According to new University of California San Diego research, personalization through curated product recommendations is one of the biggest marketing trends in the online shopping industry; however, it can change whether people buy a product they were considering.
Uma R. Karmarkar, assistant professor at the UC San Diego Rady School of Management and School of Global Policy and Strategy, discovered that displaying items from the same category as the target product, such as a board game paired with other board games, increases the likelihood of a target product being purchased. Consumers, on the other hand, are less likely to purchase the target product if it is displayed alongside products from different categories, such as a board game displayed alongside kitchen knives.
The study used eye-tracking – a sensor technology that can detect where a person is looking – to investigate how different types of displays influenced visual attention. Participants in the study spent the same amount of time looking at their target product when it was paired with similar items or with items from different categories; however, shoppers spent more time looking at the mismatched products, despite the fact that they were only supposed to be there “for display.”
When the information is mismatched, the scope of the decision changes. A mismatched display is comparable to shopping in a larger store. You may be interested in a featured board game, but if you can see other products to purchase, this board game may not be the first type of purchase you want to make. The mismatched items draw extra attention and compete with the category you were thinking about.Uma R. Karmarkar
“What’s surprising is that when I asked people how much they liked the target products, their preferences didn’t change across display settings,” Karmarkar explained. “The findings show that it is not so much about how much you like or dislike the item you’re looking at as it is about your purchasing process. The display items around the target product do not appear to change how much attention you pay to it, but they can influence your decision to buy it or not.”

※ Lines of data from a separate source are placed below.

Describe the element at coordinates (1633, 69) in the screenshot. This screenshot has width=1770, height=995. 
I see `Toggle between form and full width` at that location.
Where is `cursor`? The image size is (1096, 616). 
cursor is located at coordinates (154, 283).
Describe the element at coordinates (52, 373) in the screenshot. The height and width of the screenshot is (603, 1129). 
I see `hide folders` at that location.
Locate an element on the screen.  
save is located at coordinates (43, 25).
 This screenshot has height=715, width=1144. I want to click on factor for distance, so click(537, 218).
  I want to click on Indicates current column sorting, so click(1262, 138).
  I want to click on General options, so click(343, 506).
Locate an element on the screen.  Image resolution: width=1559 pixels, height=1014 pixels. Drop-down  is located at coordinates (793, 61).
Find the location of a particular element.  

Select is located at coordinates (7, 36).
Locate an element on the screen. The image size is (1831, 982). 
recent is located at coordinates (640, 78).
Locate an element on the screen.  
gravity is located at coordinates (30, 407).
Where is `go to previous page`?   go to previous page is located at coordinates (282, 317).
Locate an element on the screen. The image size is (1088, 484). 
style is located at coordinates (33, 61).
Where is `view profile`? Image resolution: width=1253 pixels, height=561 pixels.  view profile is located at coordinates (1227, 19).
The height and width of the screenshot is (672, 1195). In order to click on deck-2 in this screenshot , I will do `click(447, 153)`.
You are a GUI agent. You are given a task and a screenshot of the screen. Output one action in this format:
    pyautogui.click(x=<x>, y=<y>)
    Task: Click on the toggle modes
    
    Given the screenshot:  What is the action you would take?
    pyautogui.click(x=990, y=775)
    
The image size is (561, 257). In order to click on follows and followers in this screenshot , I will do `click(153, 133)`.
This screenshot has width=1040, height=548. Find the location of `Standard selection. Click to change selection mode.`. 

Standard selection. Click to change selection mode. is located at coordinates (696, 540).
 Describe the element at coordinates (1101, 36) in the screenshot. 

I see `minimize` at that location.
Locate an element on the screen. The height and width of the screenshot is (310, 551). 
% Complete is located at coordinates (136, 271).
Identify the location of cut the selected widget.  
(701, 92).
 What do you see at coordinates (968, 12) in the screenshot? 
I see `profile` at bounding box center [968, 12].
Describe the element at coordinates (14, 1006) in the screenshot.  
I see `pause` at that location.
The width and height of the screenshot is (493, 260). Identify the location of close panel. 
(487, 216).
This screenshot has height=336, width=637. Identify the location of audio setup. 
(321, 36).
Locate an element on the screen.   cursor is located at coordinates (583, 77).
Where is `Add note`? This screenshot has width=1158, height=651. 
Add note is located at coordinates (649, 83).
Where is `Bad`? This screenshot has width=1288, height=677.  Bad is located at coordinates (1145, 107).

According to Karmarkar, who has PhDs in both consumer behavior and neuroscience, the findings suggest that seeing similar options on the page reinforces the idea to consumers that they’re making the right kind of decision by purchasing an item that fits the category on display.
“When the information is mismatched, the scope of the decision changes,” she explained. “A mismatched display is comparable to shopping in a larger store. You may be interested in a featured board game, but if you can see other products to purchase, this board game may not be the first type of purchase you want to make. The mismatched items draw extra attention and compete with the category you were thinking about.”
The study, which will be published in Frontiers in Neuroscience, included 58 participants ranging in age from 18 to 40, who had to make 36 online purchases for real products using real money. The findings demonstrating differences in purchase rates replicate a series of studies published by Karmarkar in 2017. She was able to measure which parts of the display were attracting more or less attention in the new study. Furthermore, the upcoming paper demonstrates that matched displays increase purchase rates even when they include more attention-grabbing information, such as price details.
Karmarkar spoke with industry experts about product recommendation systems, which influenced her approach to these questions. Recommender algorithms can be designed in a variety of ways to meet the needs of various retailers. When retailers use cross-promotion tactics based on prior customer behavior or inventory that needs to be sold quickly, products can be displayed with “mismatched” displays.
Karmarkar frequently uses a board game example based on a real-life experience she had while shopping online in October.
“I was browsing games like ‘Bananagrams,’ and when I reloaded the product page, a display of Halloween costumes appeared,” she explained. “Based on my search history, the store most likely assumed I had a family. So, while they obviously wanted me to buy the game, they also knew they had an active shopper who might be interested in the Halloween costumes that needed to be sold by the end of the month. It appears to be a win-win situation, but our research suggests that creating this mismatched situation may have reduced the likelihood that I would add the game to my cart.”
While the study is useful for online retailers to understand the benefits of showing same-category options on a specific product page, the research is also beneficial to consumers.
“This demonstrates how external forces shape our decisions in ways we may not recognize,” she said. “If a shopper is looking for something specific, they are more likely to pay attention to recommender displays. When people are simply ‘browsing stuff online,’ however, different page designs can result in different patterns of attention. Store displays can influence what we buy, even if they don’t influence what we like.”